Un territorio conflictivo era el de las joyas. Le gustaban. Había heredado muchas de su madre y le había regalado otras papá o se las había comprado ella misma.
Yo preferí desde muy pequeña las antiguas. Algunas veces mamá abría la cajita de caudales para mostrármelas, pero lo más frecuente era que yo las viera las noches que iba a salir, generalmente para ir al Liceo, y las elegía y se las ponía delante de mí. La que más me gustaba era un anillo con una esmeralda, no muy grande, engarzada en una montura de platino y pequeños brillantes. Me la prometió y luego, un día, se olvidó —supongo que se olvidó— e hizo con el anillo lo que hacía con otras joyas: lo desmontó y lo transformó en el cierre de un collar de perlas. Me llevé un berrinche, pero lo peor vino después, cuando encargó al joyero una copia exacta del anillo y me la regaló, segura de darme una alegría, y me negué a aceptarla. Después de tantos años, ahora que ella ha muerto y yo soy una anciana, reconozco que no fue la mejor de las madres, que no fue, desde luego, la madre que yo necesitaba, pero que yo era a mi vez una niña difícil —con mi timidez, mis miedos, mis problemas para relacionarme con otros niños, mi susceptibilidad—, y que a partir de cierto momento parecí encontrar cierto placer en decepcionarla. De todos modos no parece normal que un buen día, sin ni antes consultárselo, mamá cogiera todas las copas deportivas de plata que había ido ganando su marido a lo largo de años y las fundiera para hacer cucharillas de café, que para colmo sobraban.

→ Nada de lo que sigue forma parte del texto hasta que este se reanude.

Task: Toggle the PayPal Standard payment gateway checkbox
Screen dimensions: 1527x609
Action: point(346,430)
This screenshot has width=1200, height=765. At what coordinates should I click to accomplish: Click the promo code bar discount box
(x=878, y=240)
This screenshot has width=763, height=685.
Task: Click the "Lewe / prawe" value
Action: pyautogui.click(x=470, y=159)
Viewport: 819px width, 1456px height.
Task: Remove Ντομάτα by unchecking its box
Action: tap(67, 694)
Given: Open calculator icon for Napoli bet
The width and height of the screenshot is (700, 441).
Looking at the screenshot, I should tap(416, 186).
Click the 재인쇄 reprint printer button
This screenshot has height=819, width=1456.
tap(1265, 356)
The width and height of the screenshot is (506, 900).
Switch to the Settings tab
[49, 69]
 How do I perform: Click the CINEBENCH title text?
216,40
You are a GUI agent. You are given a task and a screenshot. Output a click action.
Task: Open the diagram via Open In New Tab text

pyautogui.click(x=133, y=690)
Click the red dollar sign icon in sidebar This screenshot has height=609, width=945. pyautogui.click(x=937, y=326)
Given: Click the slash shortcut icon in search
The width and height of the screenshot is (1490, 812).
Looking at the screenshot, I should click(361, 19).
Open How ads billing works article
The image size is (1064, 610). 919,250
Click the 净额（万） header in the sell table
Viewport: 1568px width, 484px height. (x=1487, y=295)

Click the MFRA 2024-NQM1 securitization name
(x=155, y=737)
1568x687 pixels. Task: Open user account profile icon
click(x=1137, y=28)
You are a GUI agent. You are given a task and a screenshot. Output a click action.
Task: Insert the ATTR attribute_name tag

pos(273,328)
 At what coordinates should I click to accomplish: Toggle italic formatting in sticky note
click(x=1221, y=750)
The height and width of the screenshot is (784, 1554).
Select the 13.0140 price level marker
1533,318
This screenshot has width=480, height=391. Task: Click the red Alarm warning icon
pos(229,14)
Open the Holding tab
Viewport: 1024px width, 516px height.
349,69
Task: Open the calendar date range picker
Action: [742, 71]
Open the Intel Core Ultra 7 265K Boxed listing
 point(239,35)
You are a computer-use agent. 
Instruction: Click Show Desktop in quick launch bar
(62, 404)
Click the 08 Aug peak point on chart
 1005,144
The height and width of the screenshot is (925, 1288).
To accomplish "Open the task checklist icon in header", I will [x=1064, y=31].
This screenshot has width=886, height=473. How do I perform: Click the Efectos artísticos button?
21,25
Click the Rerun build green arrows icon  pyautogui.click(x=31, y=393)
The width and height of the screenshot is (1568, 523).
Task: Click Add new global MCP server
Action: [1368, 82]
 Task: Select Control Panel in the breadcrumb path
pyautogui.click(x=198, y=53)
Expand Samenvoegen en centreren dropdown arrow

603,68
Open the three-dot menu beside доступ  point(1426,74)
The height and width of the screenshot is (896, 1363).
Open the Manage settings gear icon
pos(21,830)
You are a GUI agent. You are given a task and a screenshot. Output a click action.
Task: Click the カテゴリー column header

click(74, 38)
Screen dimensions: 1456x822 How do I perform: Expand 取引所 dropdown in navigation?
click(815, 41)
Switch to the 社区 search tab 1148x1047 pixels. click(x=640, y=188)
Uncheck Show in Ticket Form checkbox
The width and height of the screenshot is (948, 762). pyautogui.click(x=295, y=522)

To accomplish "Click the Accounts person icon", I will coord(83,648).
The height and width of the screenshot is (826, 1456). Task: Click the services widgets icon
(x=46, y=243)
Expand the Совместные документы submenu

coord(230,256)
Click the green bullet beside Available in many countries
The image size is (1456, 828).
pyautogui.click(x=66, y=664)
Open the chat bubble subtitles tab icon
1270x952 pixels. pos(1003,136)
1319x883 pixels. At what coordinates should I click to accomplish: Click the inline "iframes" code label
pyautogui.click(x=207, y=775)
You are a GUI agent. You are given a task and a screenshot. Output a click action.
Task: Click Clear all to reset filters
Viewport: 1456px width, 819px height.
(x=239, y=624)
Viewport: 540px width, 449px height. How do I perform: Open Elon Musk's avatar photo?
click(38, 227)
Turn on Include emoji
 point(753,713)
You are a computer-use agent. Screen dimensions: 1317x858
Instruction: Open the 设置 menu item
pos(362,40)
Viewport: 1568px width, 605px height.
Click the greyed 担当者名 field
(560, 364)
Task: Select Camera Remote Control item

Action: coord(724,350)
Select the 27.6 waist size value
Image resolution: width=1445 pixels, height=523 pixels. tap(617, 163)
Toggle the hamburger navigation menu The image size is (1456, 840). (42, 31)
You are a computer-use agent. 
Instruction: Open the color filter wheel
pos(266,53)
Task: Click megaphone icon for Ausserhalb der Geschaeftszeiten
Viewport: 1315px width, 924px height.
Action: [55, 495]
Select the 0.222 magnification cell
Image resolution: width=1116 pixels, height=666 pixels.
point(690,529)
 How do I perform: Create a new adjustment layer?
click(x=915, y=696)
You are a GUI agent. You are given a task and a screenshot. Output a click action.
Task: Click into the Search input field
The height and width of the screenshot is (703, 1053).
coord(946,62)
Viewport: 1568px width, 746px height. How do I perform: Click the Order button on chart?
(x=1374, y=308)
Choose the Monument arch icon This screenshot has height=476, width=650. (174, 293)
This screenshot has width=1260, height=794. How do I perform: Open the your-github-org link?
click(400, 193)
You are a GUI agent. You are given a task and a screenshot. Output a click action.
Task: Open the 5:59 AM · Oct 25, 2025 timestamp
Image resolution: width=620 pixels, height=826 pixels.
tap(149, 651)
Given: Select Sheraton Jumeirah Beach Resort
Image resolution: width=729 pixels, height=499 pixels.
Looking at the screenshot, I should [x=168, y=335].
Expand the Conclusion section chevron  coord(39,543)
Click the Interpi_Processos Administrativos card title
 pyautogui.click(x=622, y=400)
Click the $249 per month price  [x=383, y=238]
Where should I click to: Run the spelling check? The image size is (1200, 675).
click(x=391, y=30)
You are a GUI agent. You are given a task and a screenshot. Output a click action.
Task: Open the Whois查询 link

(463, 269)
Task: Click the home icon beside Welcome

Otra de las cosas de las que mi madre se cansaba eran los pueblos de veraneo. Desechó Sant Pol, que era el lugar donde pasaba el verano su familia y donde había conocido a mi padre; alquiló una casita en Vilassar, cuando acababa de nacer Óscar; después se construyó allí una torre deliciosa en primera línea de mar, no muy grande, pero con garaje y rodeada de jardín; la vendió dos años más tarde, y al otro verano fuimos a un elegante hotel de S’Agaró, La Gavina, y por fin recalamos en el Hotel Costa Brava, de Playa de Aro, y allí seguimos bastante tiempo, porque mi madre, que detestaba el verano (el «veraneig» decía en su pésimo catalán) y los pueblos, había dado con la solución ideal: instalarnos a Óscar y a mí en el hotel con una criada y quedarse ella, con mi padre y la otra criada, en el piso de Barcelona, subiendo a vernos los fines de semana, acompañados de dos o tres amigos, uno de los cuales supongo que fue a lo largo de toda la vida su amante, aunque nunca me lo confesó, y la verdad es que a mí no me importaba que tuviera un amante o varios, o quiénes fuesen, ¿por qué iba a importarme, si era obvio, y eso sí lo confesaba, y eso sí era grave, que no había querido nunca a mi padre? Sólo me sorprendía que hubiera ido a enamorarse de un tipo tan convencional, tan poco interesante, tan poco romántico, que no se parecía en nada a los amantes de las heroínas de las novelas. Y me ha intrigado hasta hoy saber cómo lo llevaba mi padre, que nunca hizo la menor alusión a ello.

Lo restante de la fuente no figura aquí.